Code: Class Code | /*empty*/ {printf("classes: %d\n", classes); printf("functions: %d\n", funcs); printf("conditions: %d\n", cond); 
                                printf("loops: %d\n", loops); printf("assign operations: %d\n", assigns);} ;
Class: Modifier ClassType NAME Extra '{' Functions '}' ;
Modifier: PUBLIC | PRIVATE | PROTECTED ;
ClassType: CLASS | INTERFACE ;
Extra: IMPLEMENTS NAME | EXTENDS NAME | /*empty*/ ;
Functions: Function Functions | /*empty*/ ;
Function: Type NAME '(' Arguments ')' '{' Commands '}' {funcs++;} ;
Arguments: Argument Arguments | /*empty*/ ;
Argument: Type NAME Separator ;
Type: STRING | INT | BOOLEAN ;
Separator: ',' | /*empty*/ ;
Commands: Command Commands | /*empty*/ ;
Command: Condition | Loop | Assignment | Return ;
Condition: IF '(' Comparison ')' '{' Commands '}' {cond++;} ;
Loop: WHILE '(' Comparison ')' '{' Commands '}' {loops++;} ;
Comparison: NAME OPERATOR INT | NAME OPERATOR NAME | INT OPERATOR NAME ;
Assignment: NAME '=' Type ';' {assigns++;} ;
Return: RETURN RetVal ';' ;
RetVal: NAME | Type ;

%%

int main()
{
   yyparse();
   return 0;
}
2

2 Answers

4
votes

Here's a start:

First, the default rule provided by flex just echoes the character unmatched by any other rule. { and } are not matched by any rule, so they will be echoed and never be seen by bison, which makes it impossible for the production Class to match.
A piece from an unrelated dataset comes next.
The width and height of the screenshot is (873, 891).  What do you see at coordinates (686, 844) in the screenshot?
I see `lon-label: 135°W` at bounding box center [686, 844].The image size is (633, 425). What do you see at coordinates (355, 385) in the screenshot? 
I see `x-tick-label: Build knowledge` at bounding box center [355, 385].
A simple solution is to put a default rule as the last flex rule:

. { return yytext[0]; }

Second, [A-z] is not the same as [A-Za-z] because Z and a are not consecutive in ASCII. I recommend using [[:alpha:]] for alphabetic characters and [[:alnum:]] for alphanumerics, but there's nothing wrong with [A-Za-z] and [A-Za-z0-9]. In both cases, you might want to allow other characters, such as _. (That's not causing you any immediate problems, it's just a note.)

Third, you spelled "implements" incorrectly.

1
votes

For general parser debugging, you may find it useful to compile your parser (the java.tab.c file) with -DYYDEBUG and stick the line yydebug=1; into your main function before calling yyparse.

This will cause the parser to print all the tokens it reads and actions it takes as it does them, allowing you to see what it is doing and usually showing what is happening and why you are getting unexpected syntax errors for inputs you think are correct.